Der Erlelf fordert, dass Jacob den Handel einhält, den er im Labyrinth des Blaubarts abgeschlossen hat und auch Will macht Bekanntschaft mit dem Erlelf. Denn er soll in das Reich hinter den Spiegeln reisen und die Dunkle Fee töten, nur dann wird seine Freundin Clara gerettet.
Doch die Dunkle Fee ist auf der Flucht, nachdem Kami’ens Frau der Meinung ist, dass sie deren Sohn getötet hat.
Währenddessen kann Jacobs Vater seine Rachepläne ausführen und spielt Lothringen und Albion Pläne für Waffen aus der Menschenwelt zu, ganz gleich, was das für Folgen haben wird.


Lange musste ich auf diese Fortsetzung warten. Band eins konnte mich damals nicht so ganz überzeugen, Band zwei mochte ich dagegen richtig gerne. Dieser dritte Band beginnt relativ zeitnah nach dem zweiten Band und als Leser wird man mitten in die Handlung geworfen.
Es beginnt nicht, wie man zuerst denkt, mit Jacobs Perspektive. Erst einmal erfährt man, was mit der Dunklen Fee passiert ist und auch danach gibt es viele verschiedene Perspektiven, viele Wechsel und verschiedene Handlungsstränge, die mir den Einstieg nach so langer Zeit nicht gerade einfach gemacht haben. Es wäre bestimmt leichter gewesen, wenn ich Band zwei erst kurz vorher gelesen hätte.
So habe ich lange gebraucht um wirklich in der Welt des Spiegels anzukommen und das Lesen genießen zu können. Doch dann ließ es mich nicht mehr los.

Cornelia Funke sprüht vor Ideenreichtum und Originalität und obwohl viele Märchen die Grundlage der Spiegelwelt sind, gibt es unglaublich viel zu entdecken. Die verschiedenen Handlungsstränge bilden ein wunderbares Ganzes und die verschiedenen Charaktere, die damit näher beleuchtet werden, können überzeugen. Besonders toll finde ich, dass man etwas mehr über Jacobs Vergangenheit und seinen Gefühlen zu Fuchs erfährt, aber auch Will eine größere Rolle einnimmt. Dazu gefällt es mir, wie unterschiedlich die Charaktere sind und mit wie vielen Facetten das Buch einhergeht.
Ein Oberthema ist die wahre Liebe, was eindrucksvoll und ergreifend umgesetzt wurde.

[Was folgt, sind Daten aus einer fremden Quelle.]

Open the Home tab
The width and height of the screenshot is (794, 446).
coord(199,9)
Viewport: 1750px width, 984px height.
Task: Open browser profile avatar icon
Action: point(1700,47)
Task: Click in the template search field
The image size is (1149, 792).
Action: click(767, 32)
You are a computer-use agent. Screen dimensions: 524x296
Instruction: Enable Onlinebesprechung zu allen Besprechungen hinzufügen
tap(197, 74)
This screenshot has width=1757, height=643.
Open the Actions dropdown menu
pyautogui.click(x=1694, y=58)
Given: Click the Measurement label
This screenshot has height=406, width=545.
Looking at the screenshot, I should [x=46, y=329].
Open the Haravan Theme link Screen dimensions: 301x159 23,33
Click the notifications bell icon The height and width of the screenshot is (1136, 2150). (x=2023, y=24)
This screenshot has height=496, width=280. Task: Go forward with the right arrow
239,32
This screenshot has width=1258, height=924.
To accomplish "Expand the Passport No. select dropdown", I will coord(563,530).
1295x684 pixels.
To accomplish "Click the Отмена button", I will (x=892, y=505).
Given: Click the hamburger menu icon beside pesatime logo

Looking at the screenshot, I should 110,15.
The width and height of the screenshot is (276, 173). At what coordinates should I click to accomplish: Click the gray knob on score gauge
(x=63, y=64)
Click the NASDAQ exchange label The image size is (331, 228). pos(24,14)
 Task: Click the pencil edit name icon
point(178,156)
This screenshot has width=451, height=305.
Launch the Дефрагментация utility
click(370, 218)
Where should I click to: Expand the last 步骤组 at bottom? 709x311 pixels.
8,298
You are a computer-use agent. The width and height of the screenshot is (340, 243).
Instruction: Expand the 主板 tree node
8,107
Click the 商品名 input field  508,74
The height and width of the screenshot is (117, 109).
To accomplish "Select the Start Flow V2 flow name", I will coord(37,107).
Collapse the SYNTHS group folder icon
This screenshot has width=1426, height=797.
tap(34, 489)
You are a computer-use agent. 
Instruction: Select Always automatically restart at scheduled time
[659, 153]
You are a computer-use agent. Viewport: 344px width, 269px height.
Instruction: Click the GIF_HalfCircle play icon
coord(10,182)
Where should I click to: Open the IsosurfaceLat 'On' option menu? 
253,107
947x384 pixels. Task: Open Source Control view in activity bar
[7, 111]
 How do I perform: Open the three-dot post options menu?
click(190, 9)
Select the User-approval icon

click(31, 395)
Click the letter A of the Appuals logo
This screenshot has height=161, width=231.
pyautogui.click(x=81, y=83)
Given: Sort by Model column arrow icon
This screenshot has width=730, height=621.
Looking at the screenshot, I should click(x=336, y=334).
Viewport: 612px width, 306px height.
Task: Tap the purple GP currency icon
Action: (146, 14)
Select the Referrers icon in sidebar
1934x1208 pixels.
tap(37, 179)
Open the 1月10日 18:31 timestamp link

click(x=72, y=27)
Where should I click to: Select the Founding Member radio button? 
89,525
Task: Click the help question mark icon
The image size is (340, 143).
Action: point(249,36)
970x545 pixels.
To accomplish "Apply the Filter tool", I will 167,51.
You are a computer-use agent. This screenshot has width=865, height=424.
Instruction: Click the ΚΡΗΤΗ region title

Der Plot ist insgesamt etwas ruhiger, aber damit kann das Buch auf ganz eigene Art verzaubern. Ich finde, dass „Reckless- Das goldene Garn“ ein Buch ist, für das man sich Zeit nehmen muss. Was schon alleine an dem recht anspruchsvollen, aber wundervollen und sehr atmosphärischem Schreibstil und der nicht ganz einfachen Sprache liegt. Cornelia Funke schreibt einzigartig, bildgewaltig, emotional und beschreibt auch gerne mal etwas detaillierter die Umgebung, sodass man als Leser das Gefühl hat mittendrin zu sein.

Der Plot ist zu keiner Zeit vorhersehbar und bietet so einige Überraschungen. Das Ende ist leider ziemlich offen und bietet einen fiesen Cliffhanger, sodass ich hoffe, dass wir dieses Mal nicht so lange auf die Fortsetzung warten müssen.


Nach anfänglichen Schwierigkeiten konnte mich „Reckless- Das goldene Garn“ völlig in seinen Bann ziehen und verzaubern. Ich liebe die Spiegelwelt und den Ideenreichtum von Cornelia Funke. Ihr recht anspruchsvoller und einzigartiger Schreibstil macht das Buch zu etwas Besonderem, sodass ich die Reihe auf jeden Fall empfehlen kann. Ein Jugendbuch darf meiner Meinung nach ruhig auch mal etwas anspruchsvoller sein.


  • Hierbei handelt es sich um den 3. Band einer Reihe. Wie viele Bände erscheinen werden steht nicht fest.